Greg Gibson capped off Game 7 of the Dodgers-Brewers National League Championship Series with a 99.3% score behind home plate, echoing umpire Joe West's similar near-perfect feat in the ALCS earlier in the week. Gibson saw 142 callable pitches and missed just one of them, making Gibson and West the only two umpires in UEFL postseason history to call games with just one pitch in error.
Had West not achieved his 159-of-160 (99.4%) game in Game 3 of the ALCS in Houston, Gibson's mark would have set a UEFL record; as it stands, Gibson finds himself in second place behind West, having seen 18 less pitches than West (141/142 = 99.3%).
Related Post: Joe West Sets % Record in Near-Perfect Game in ALCS (10/16/18).
Gibson did set a new record, however, for longest consecutive innings of perfection; he took a perfect score into the bottom of the 9th inning Saturday night at Miller Park, where only a Clayton Kershaw 1-0 offering to Brewers batter Jesus Aguilar, who ultimately struck out swinging, stood in the way of numerical exactitude. Kershaw's 1-0 pitch, ruled a strike, was located just one tenth of an inch outside of the borderline range.

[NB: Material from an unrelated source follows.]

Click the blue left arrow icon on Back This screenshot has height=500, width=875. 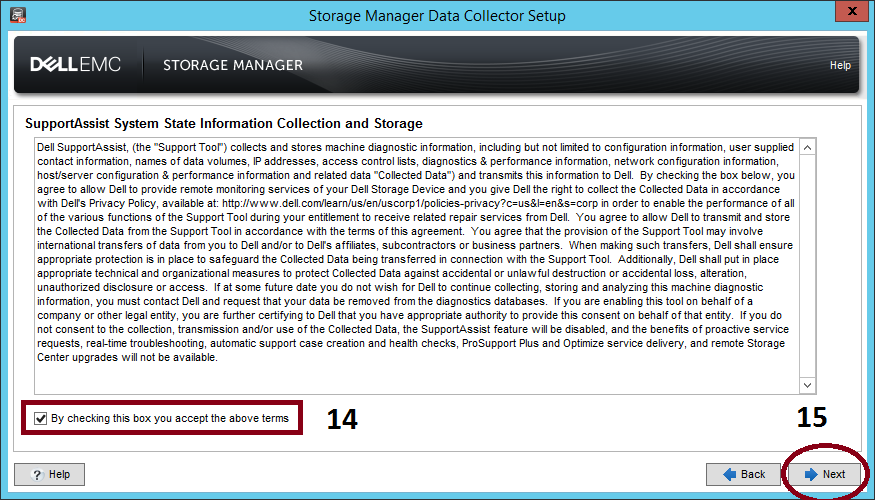[x=729, y=474]
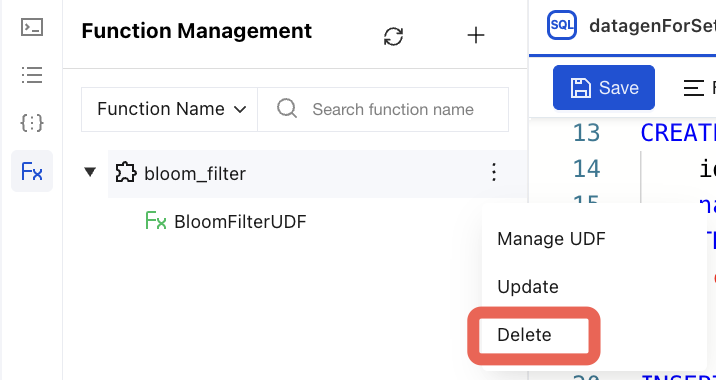Viewport: 716px width, 380px height.
Task: Save the SQL draft
Action: pyautogui.click(x=604, y=88)
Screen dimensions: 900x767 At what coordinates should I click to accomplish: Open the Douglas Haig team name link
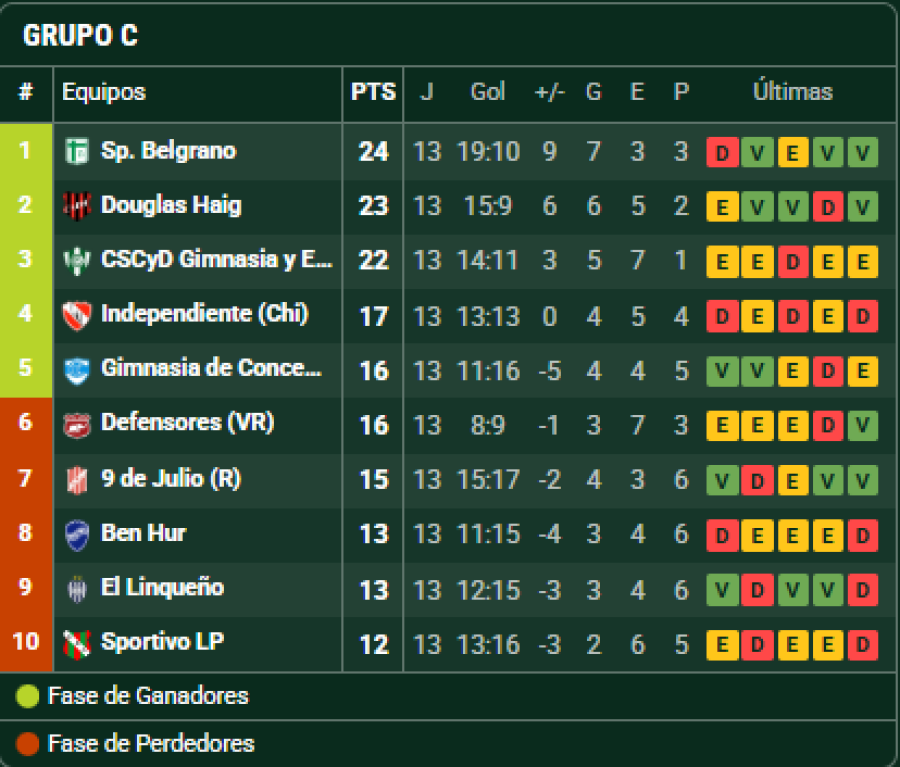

The NLCS has been the only series, other than the one-off Wild Card Games, to go the distance thus far in the 2018 postseason, and Gibson therefore has been the only umpire to officiate a winner-take-all game for a multi-game series (e.g., Division Series and League Championship Series rounds). In such a pivotal game, though the playing score may not have dictated its importance, it speaks well that the most statistically accurate umpiring plate performance of the series belonged to its Game 7 umpire.